Sources épigraphiques
Grenoble (CIL 12, 2229) DD(OMINI) NN(OSTRI) IMP[P](ERATOR) CAES(AR) GAIVS AVREL(IVS) VALERIVS DIOCLETIANVS P(IVS) <F=P>(ELIX) INVICTVS AVGVSTVS ET IMP(ERATOR) CAESAR MARCVS AVREL(IVS) VALERIVS MAXIMIANVS PIVS FELIX INVICTVS AVG(VSTVS) MVRIS CVLARONENSIBVS CVM INTERIORIBVS AEDIFICIIS PROVIDENTIA SVA INSTITVTIS ADQVE PERFECTIS PORTAM ROMANAM IOVIAM VOCARI IVSSERVNT // DD(OMINI) NN(OSTRI) IMP[P](ERATOR) CAES(AR) GAIVS AVREL(IVS) VALERIVS DIOCLETIANVS P(IVS) <F=P>(ELIX) INVICTVS AVGVSTVS ET IMP(ERATOR) CAESAR MARCVS AVREL(IVS) VALERIVS MAXIMIANVS PIVS FELIX INVICTVS AVG(VSTVS) MVRIS CVLARONENSIBVS CVM INTERIORIBVS AEDIFICIIS PROVIDENTIA SVA INSTITVTIS ADQVE PERFECTIS PORTAM VIENNENSEM HERCVLEAM VOCARI IVSSERVNT
"Nos deux seigneurs, l'empereur César Gaius Aurelius Valerius Diocletianus, le pieux, favorisé des dieux, invincible Auguste et, l'empereur César Aureélius Valerius Maximianus, le pieux, favorisé des dieux, invincible Auguste, après la construction des murailles des Cularonenses avec leurs édifices intérieurs, ouvrage de leur prévoyante sollicitude, heureusement entrepris et achevés, ont donné à la porte du côté de Rome le nom de porte de Jupiter." "Nos deux seigneurs, l'empereur César Gaius Aurelius Valerius Diocletianus, le pieux, favorisé des dieux, invincible Auguste et, l'empereur César Aureélius Valerius Maximianus, le pieux, favorisé des dieux, invincible Auguste, après la construction des murailles des Cularonenses avec leurs édifices intérieurs, ouvrage de leur prévoyante sollicitude, heureusement entrepris et achevés, ont donné à la porte du côté de Vienna le nom de porte d'Hercule."
Sources
• F. Baucheron et al., (1998) - "Chapitre 2. Les remparts de la ville : enceinte et fossé", in : F. Baucheron et al. (dir.), Autour du groupe épiscopal de Grenoble.

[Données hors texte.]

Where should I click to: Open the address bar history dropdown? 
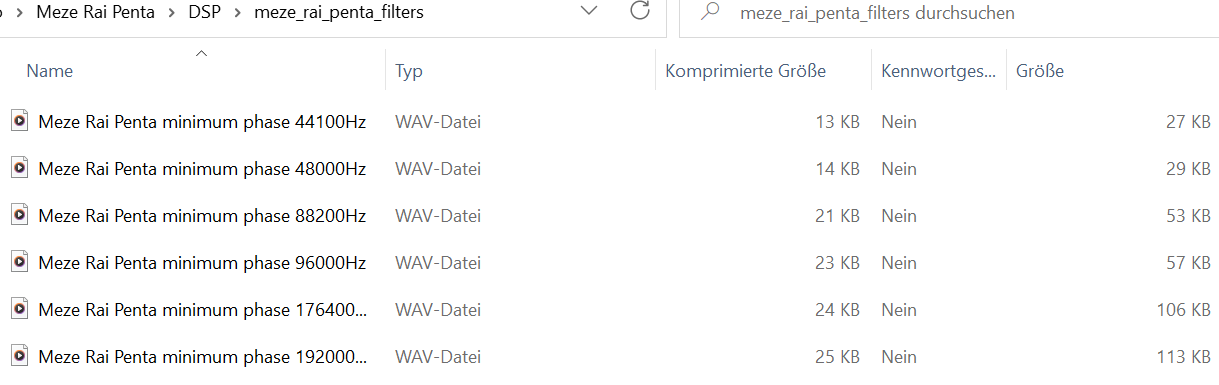tap(589, 11)
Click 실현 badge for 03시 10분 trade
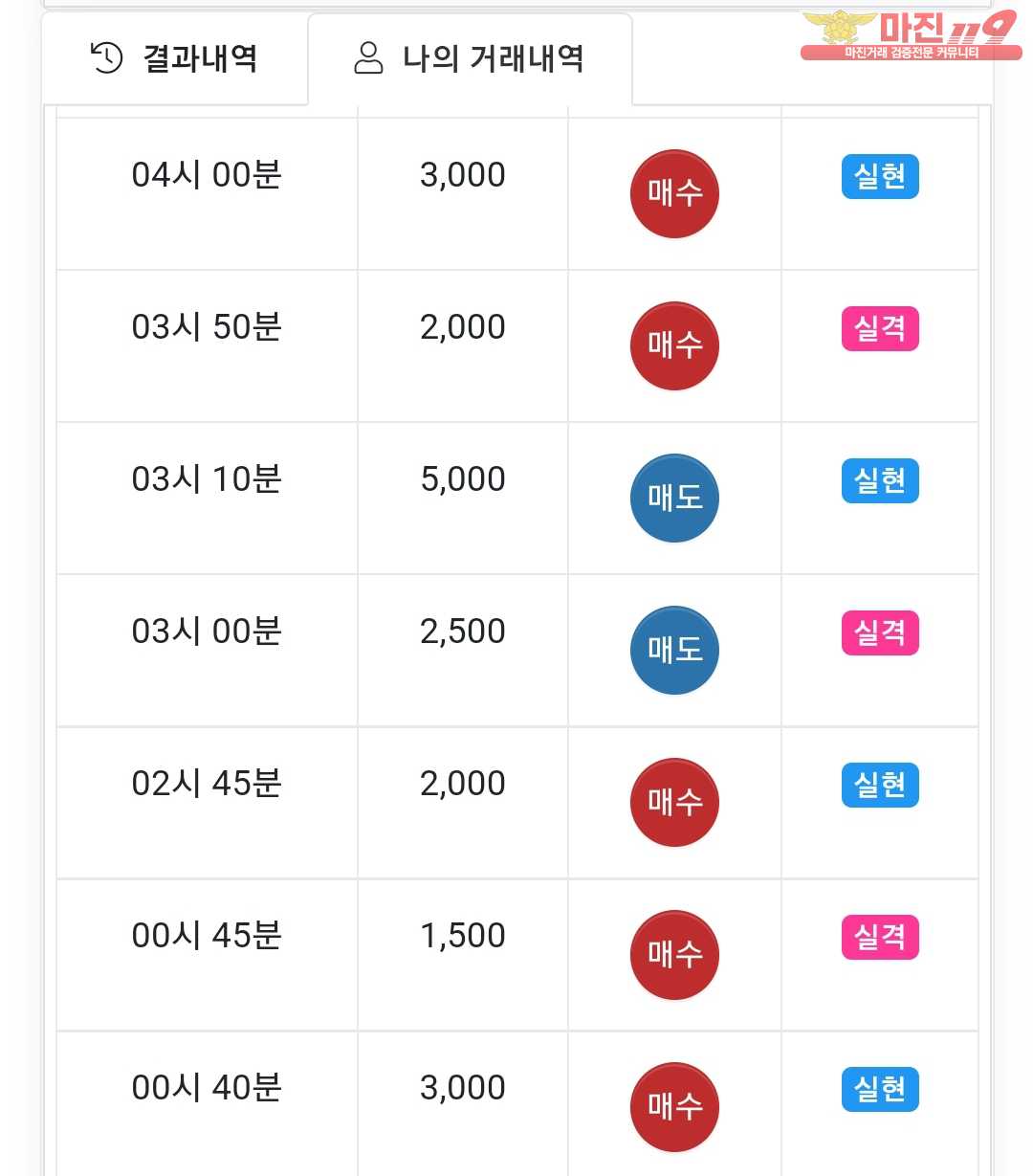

Deux millénaires d'histoire, DARA 16, Alpara, Lyon, pp.39-56
• A. Dauzat & C. Rostaing, (1979) - Dictionnaire étymologique des noms de lieu en France, Librairie Guénégaud, Paris, 786p.
• B. Rémy & J.-P. Jospin, (2006) - Cularo, Gratianopolis, Grenoble, Presses Universitaires de Lyon, Galliae civitates, 141p.